Philip Crowley, um dos porta-vozes do Departamento de Estado, reforçou nesta terça-feira a esperança que o país não negue o acesso de uma nova missão da Organização dos Estados Americanos (OEA) e considerou que é a hora de o Governo de fato dialogar com o deposto presidente Manuel Zelaya.

Na segunda-feira, Tegucigalpa afirmou que a comissão de chanceleres da OEA poderá visitar o país em 7 de outubro, na próxima sexta-feira.

Llorens expressou alegria pelo fato de o Congresso Nacional, os candidatos presidenciais e outros setores terem rejeitado na segunda-feira o decreto de suspensão de garantias constitucionais publicado no sábado pelo presidente de fato, Roberto Micheletti.

O Governo de Micheletti fechou ontem uma rádio e um canal de televisão com base neste decreto, que suspende várias garantias constitucionais, entre estas a liberdade de imprensa, a de realizar reuniões e de circular.

Micheletti anunciou uma consulta para revogar o decreto nos próximos dias.

Llorens enfatizou que o Governo de fato de Honduras parece favorável a uma solução, com a mediação do governante da Costa Rica, Óscar Arias, para superar a crise causada pelo golpe de Estado do 28 de junho contra o líder deposto, Manuel Zelaya, que permanece na embaixada do Brasil desde no último dia 21.

"Como disse o presidente Obama (Barack, dos Estados Unidos), não se pode apenas apertar botão e tudo se resolve", disse.

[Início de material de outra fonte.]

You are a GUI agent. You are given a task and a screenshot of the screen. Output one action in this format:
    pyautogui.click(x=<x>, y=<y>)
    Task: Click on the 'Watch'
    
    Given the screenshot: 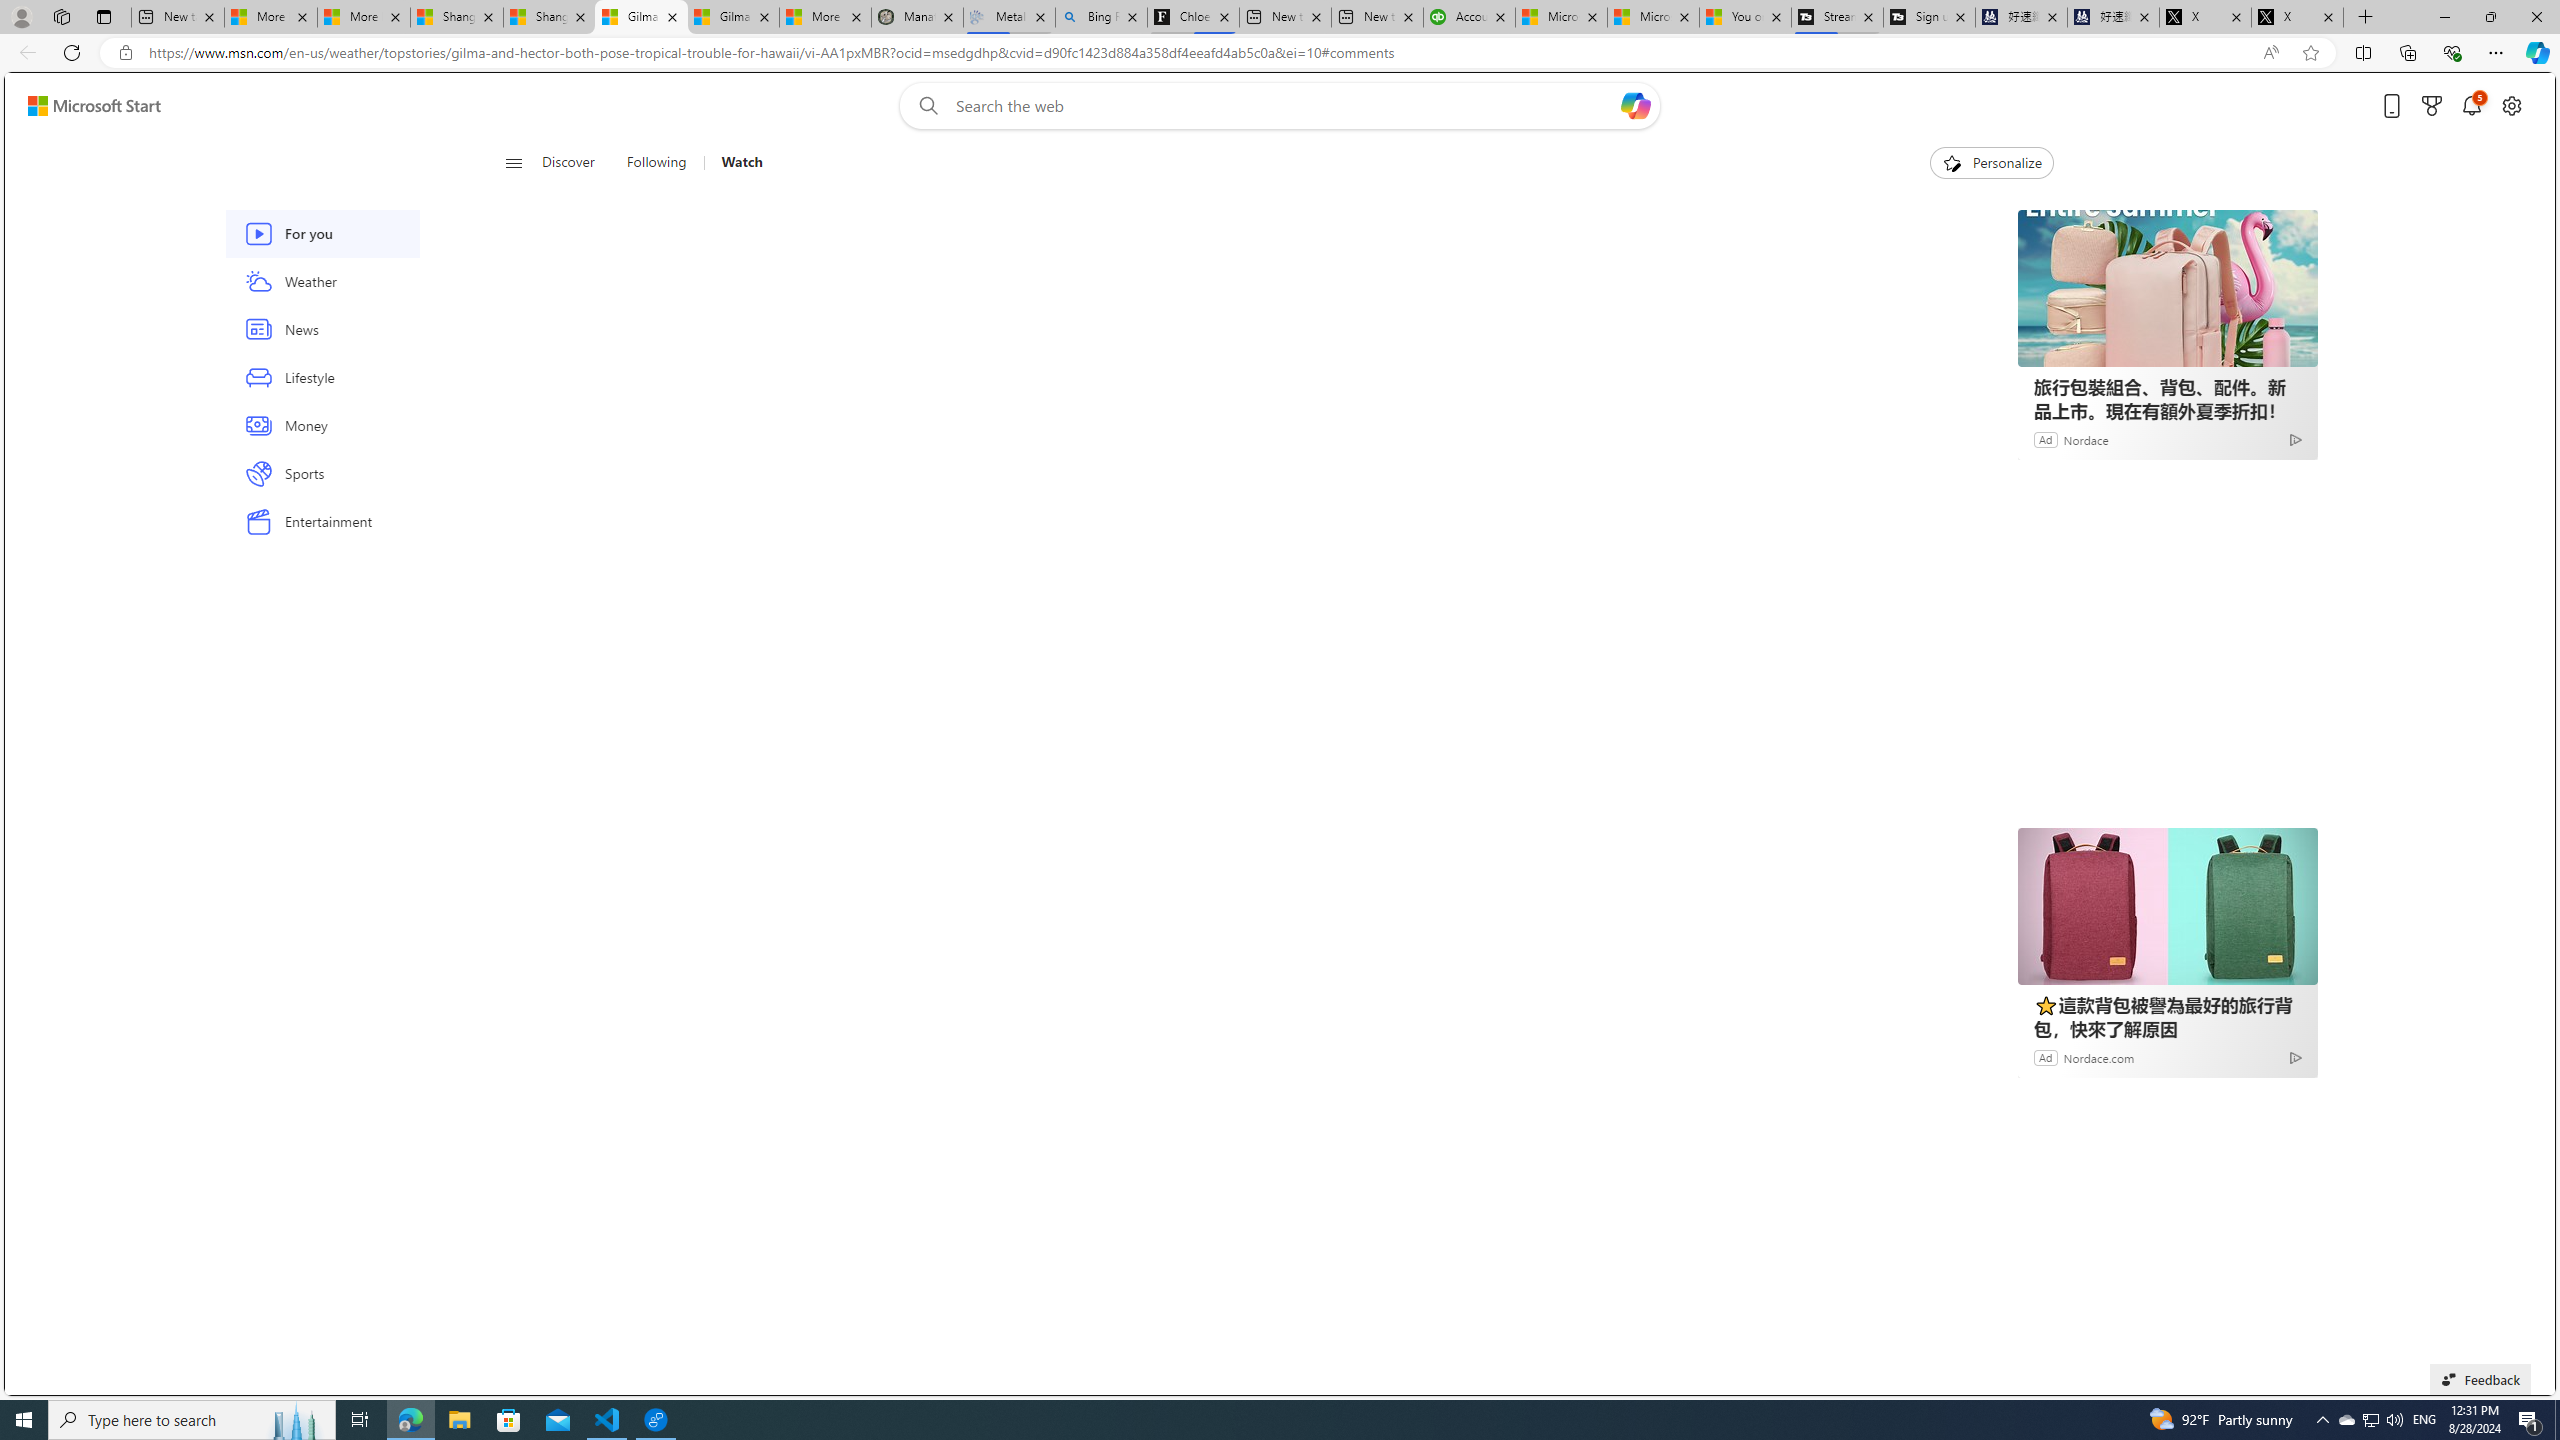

Llorens enfatizou que o Acordo de San José, proposto por Arias, está na mesa e é a chave para um processo eleitoral pacífico, com apoio da comunidade internacional.

Insistiu em que o plano Arias, que contempla o retorno de Zelaya à frente de um Governo de união nacional, contém todos os elementos para que de verdade se resolva o problema de uma vez por todas.